I’ve had a non-Christmas to match my non-birthday earlier this month (then very unwell with Covid; now still completely flattened though germ-free) but am too tired to mind missing celebrating.
Daddy & my stepmother wanted the day to themselves as they were told about a week ago her cancer had metastasised: this will almost certainly be her last Christmas. Given she was told in October surgery had removed it all… Next year it will be 30 years since my father was suddenly widowed (& I will step out past mummy, older, somehow, ridiculously, than she ever got to be) & it is horrific to think of him going through that grief again. Even with the time to prepare; even with a wife in her seventies. (And to be clear, I don’t want my stepmother to die for her own sake/full stop).
Being somewhere else today would have - however much I love the people I was with - rammed home the impending loss. Being curled up at home with the cats & sleeping through most of the day made it just another Christmas I was too ill for, which isn’t a huge deal. Mass is available from all over the place now, not just St Peter’s; & catch-up Christmases can be more fun that real ones sometimes.
All the cat snuggles; getting to talk to lots of my favourite humans but without wobbling into tears & upsetting them; & seeing that my niece was enchanted by her very-hard-to-get present?

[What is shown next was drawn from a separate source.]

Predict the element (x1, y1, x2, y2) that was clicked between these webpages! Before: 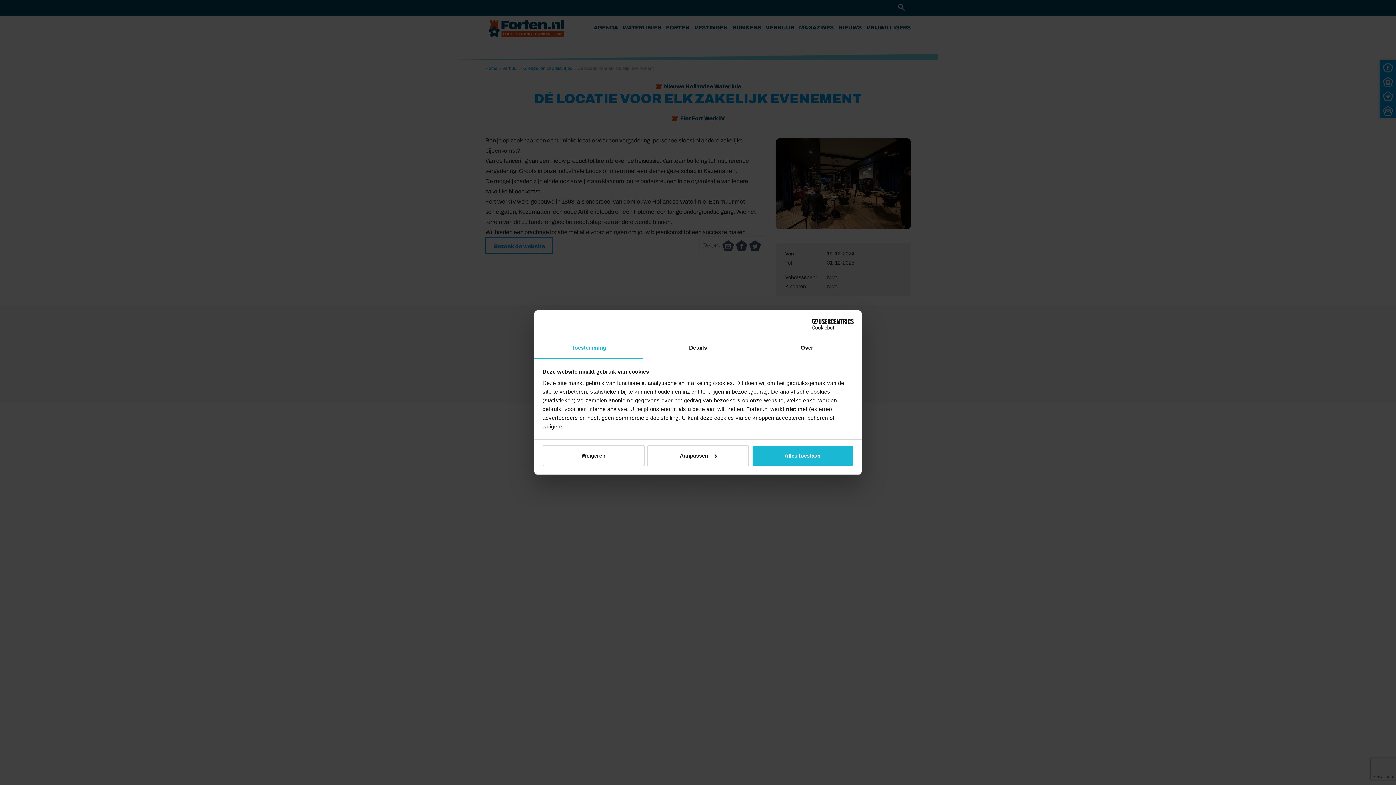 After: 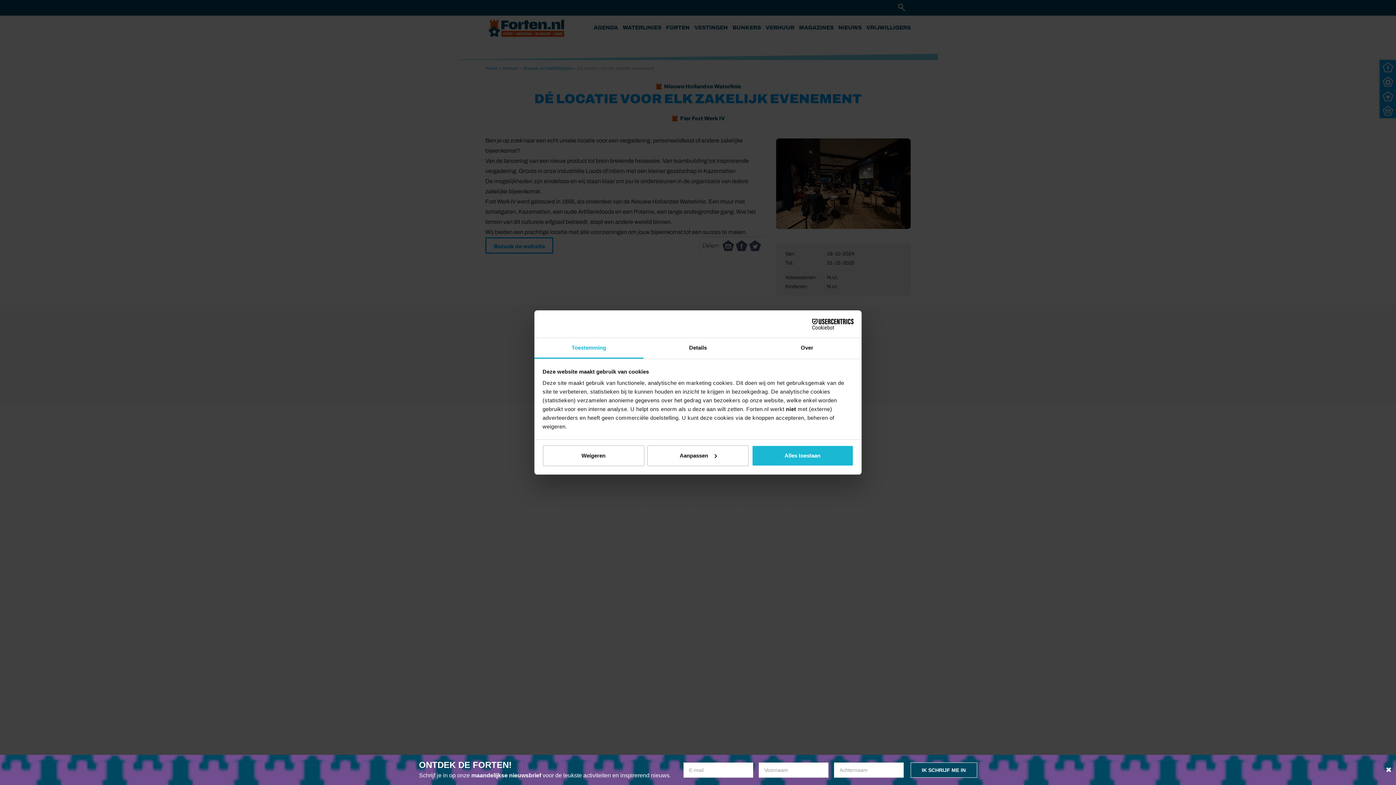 Action: label: Cookiebot - opens in a new window bbox: (790, 318, 853, 329)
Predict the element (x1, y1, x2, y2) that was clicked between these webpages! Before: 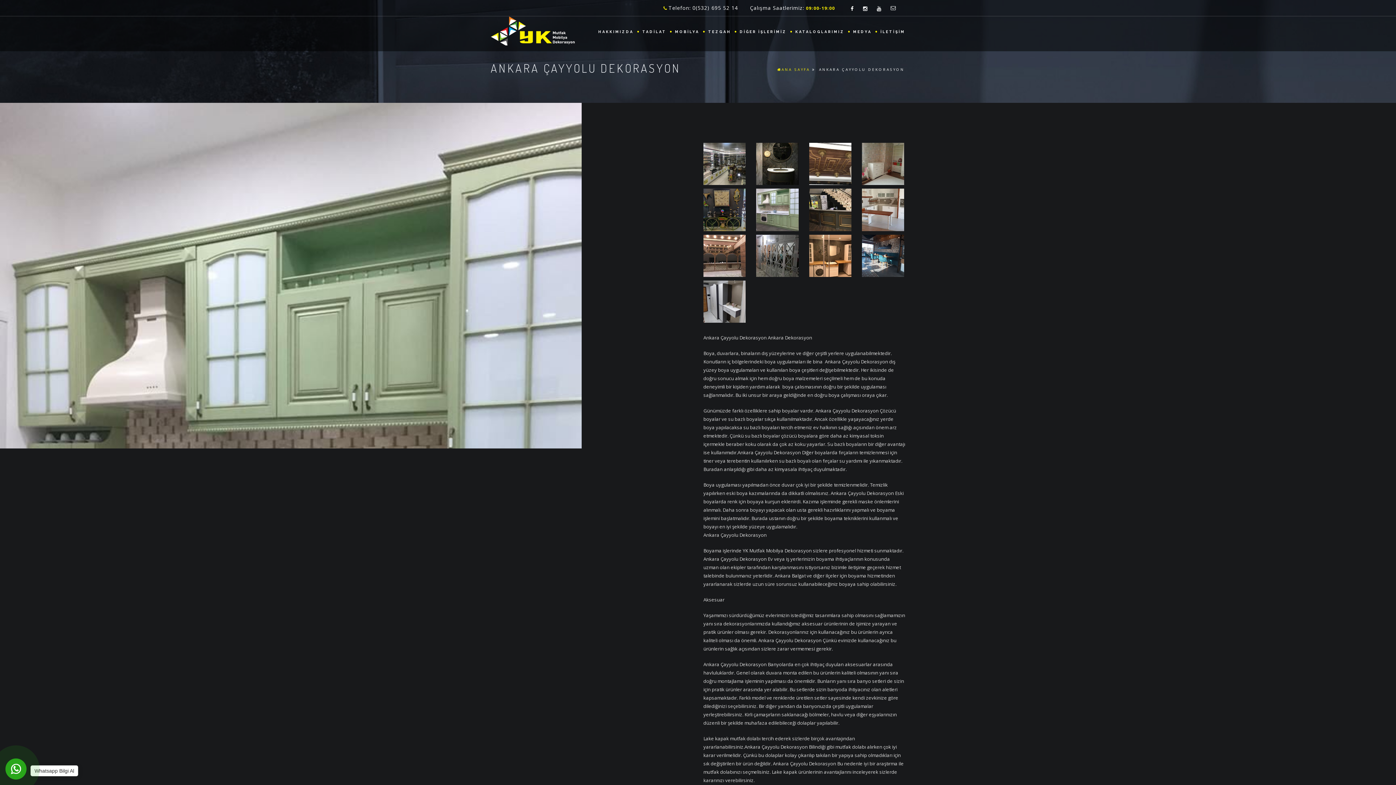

On balance I am happy, despite the sensation of being in a snow globe of sorrows: while I just have to keep remembering to cast lumos, I can’t help but feel a deluminator would really come in handy…
💐🍫🍰🫖☕️🍷☀️🌈🍀🥰
to all those who are, for whatever struggling at the moment
Those of you who are grieving: you do, I promise, get through it. Not over it, but through. Surviving it so it becomes less raw - you become less raw - & endurable becomes enjoyable. Hang in there.